Why syscalls are expensive

A function call costs a few cycles. A system call costs hundreds — sometimes thousands. The gap isn't sloppy engineering; it's the price of the user/kernel boundary.

Systems intermediate Apr 29, 2026

Why it exists

A normal function call is like asking your friend sitting next to you to pass the salt — quick, no fuss, a couple of words and you’re done. A syscall is like asking airport security to fetch something from your checked bag. They have to check your ID, scan you, decide whether you’re allowed, get the item, escort you back, and re-lock the door. The actual task might take a millisecond; the security ritual takes the rest of the time. Every time your program reads a file, opens a network socket, or even asks the current time, it’s doing the airport- security version of a function call. Do it ten times a second and nobody cares. Do it a million times a second and your program spends most of its life waiting at the checkpoint.

You write read(fd, buf, n) and it looks like any other function call. It isn’t. A normal function call is a handful of cycles — push some registers, jump, pop, return. A syscall is, on a modern x86-64 box, on the order of hundreds of nanoseconds in the best case, and often more once you count the indirect costs that hit after the call returns.
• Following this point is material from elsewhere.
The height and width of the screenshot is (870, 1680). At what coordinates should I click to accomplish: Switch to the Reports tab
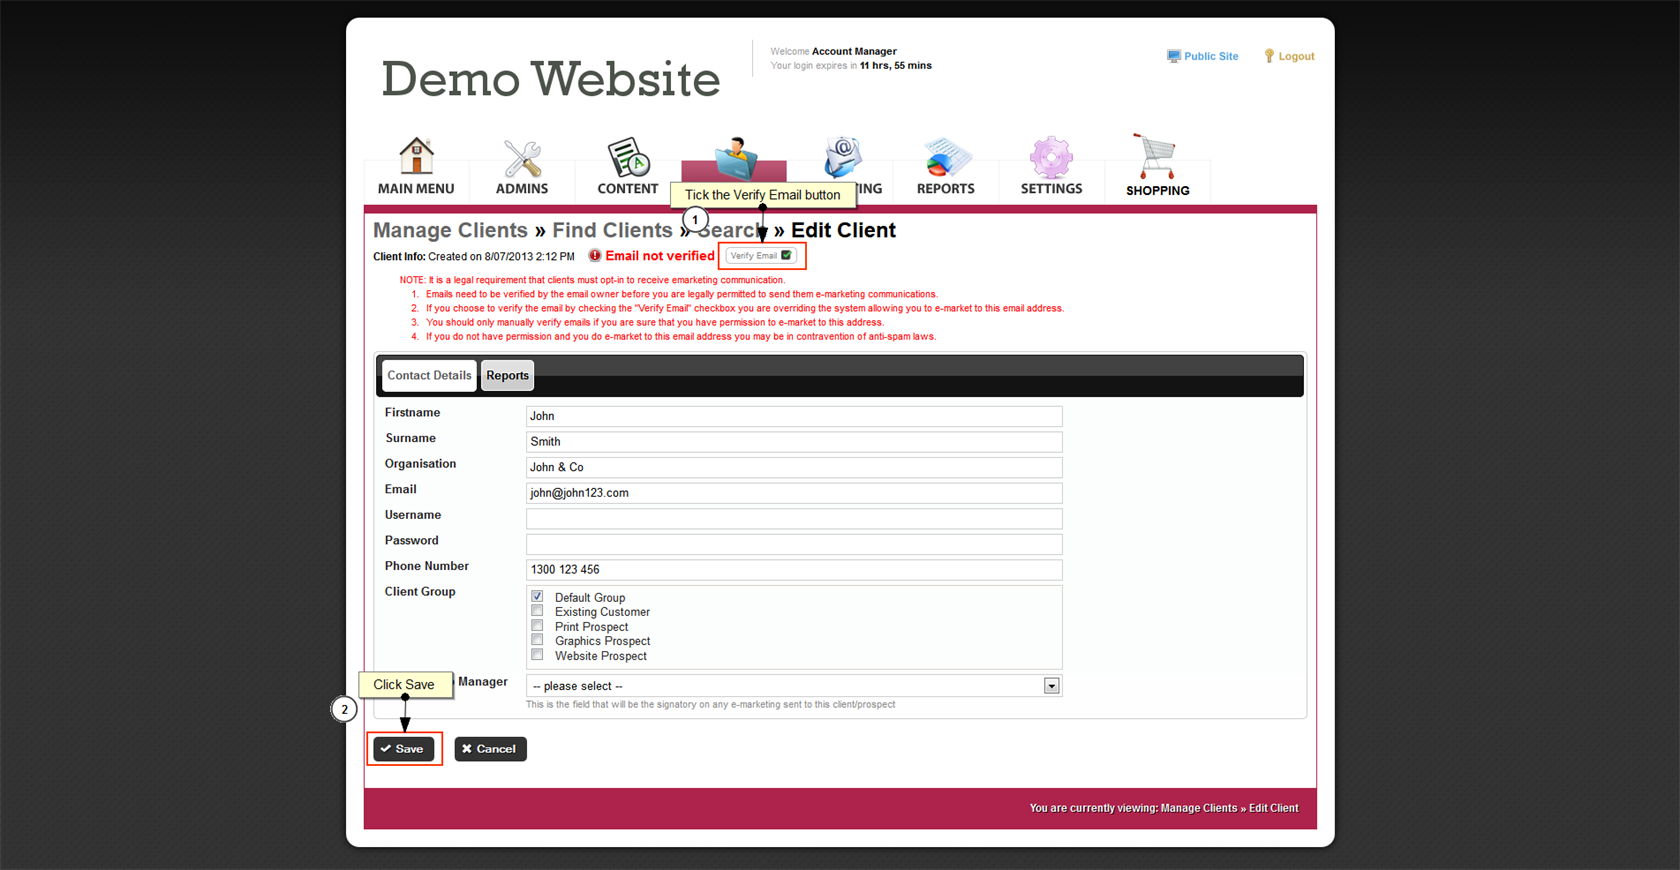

That’s a 50–200× gap, and it’s not because kernel programmers are bad at their jobs.

The gap exists because a syscall is not really a function call at all. It’s a controlled crossing of a hardware-enforced security boundary. The CPU is in one of two modes — user mode or kernel mode — and a huge amount of machinery exists to stop user code from forging its way into kernel mode. A syscall is the one sanctioned door, and going through it costs what the door costs.

The pain points the boundary is solving:

Untrusted code can’t be allowed to touch hardware (disks, network cards, page tables, other processes’ memory) directly. One buggy program would take down the whole machine.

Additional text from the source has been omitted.